Given an array of integers `nums`, write a method that returns the “pivot” index of this array.

We define the pivot index as the index where the sum of the numbers to the left of the index is equal to the sum of the numbers to the right of the index.

If no such index exists, we should return -1. If there are multiple pivot indexes, you should return the left-most pivot index.

Example 1:

``````Input:
nums = [1, 7, 3, 6, 5, 6]
Output: 3
Explanation:
The sum of the numbers to the left of index 3 (nums = 6) is equal to the sum of numbers to the right of index 3.
Also, 3 is the first index where this occurs.
``````

Example 2:

``````Input:
nums = [1, 2, 3]
Output: -1
Explanation:
There is no index that satisfies the conditions in the problem statement.
``````

Note:

The length of `nums` will be in the range `[0, 10000]`.

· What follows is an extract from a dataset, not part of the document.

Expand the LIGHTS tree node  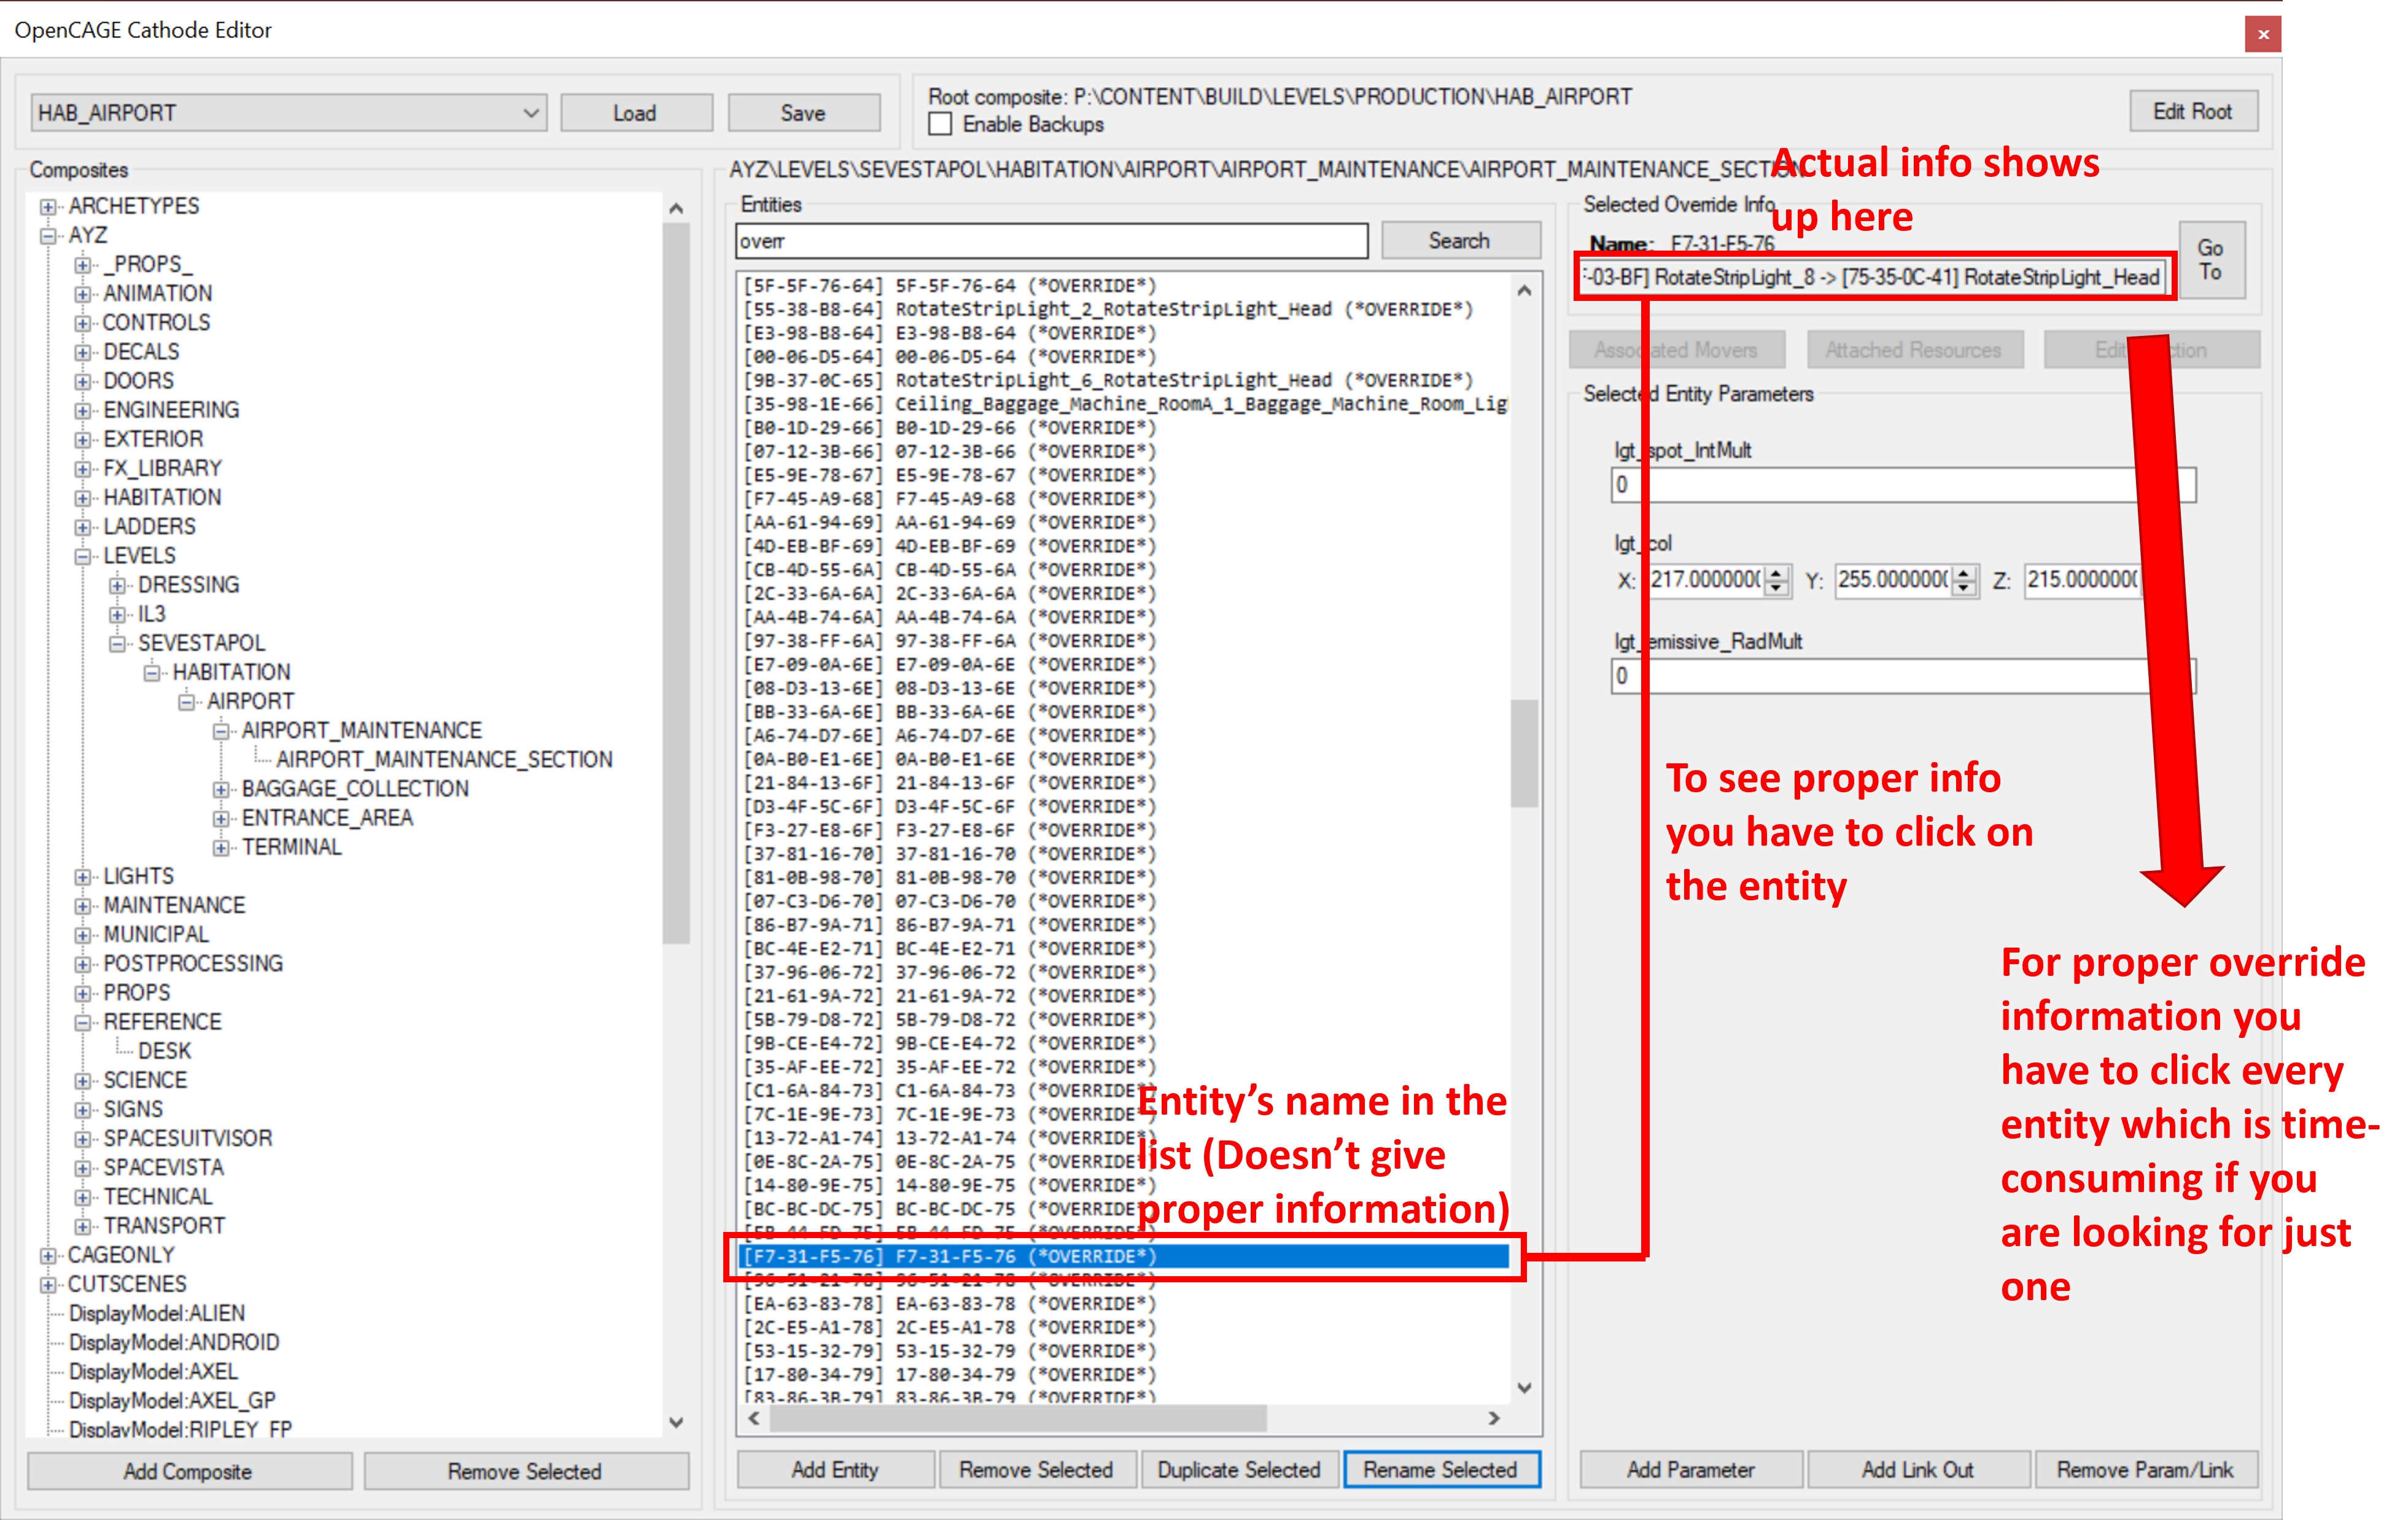pyautogui.click(x=84, y=875)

Each element `nums[i]` will be an integer in the range `[-1000, 1000]`.

#### EXPLANATION:

1.首先算出前面的和

2.后面的和就等于总数减去当前位置

3.计算两者是否相等

#### SOLUTION:

``````class Solution {
public int pivotIndex(int[] nums) {
if(nums==null||nums.length==0)return -1;
int sum = 0;
for(int i =0;i<nums.length;i++) sum+=nums[i];
int tmp = 0;
for(int i =0;i<nums.length;i++){
sum = sum-nums[i];
if(sum==tmp) return i;
tmp+=nums[i];
}
return -1;
}
}
``````
>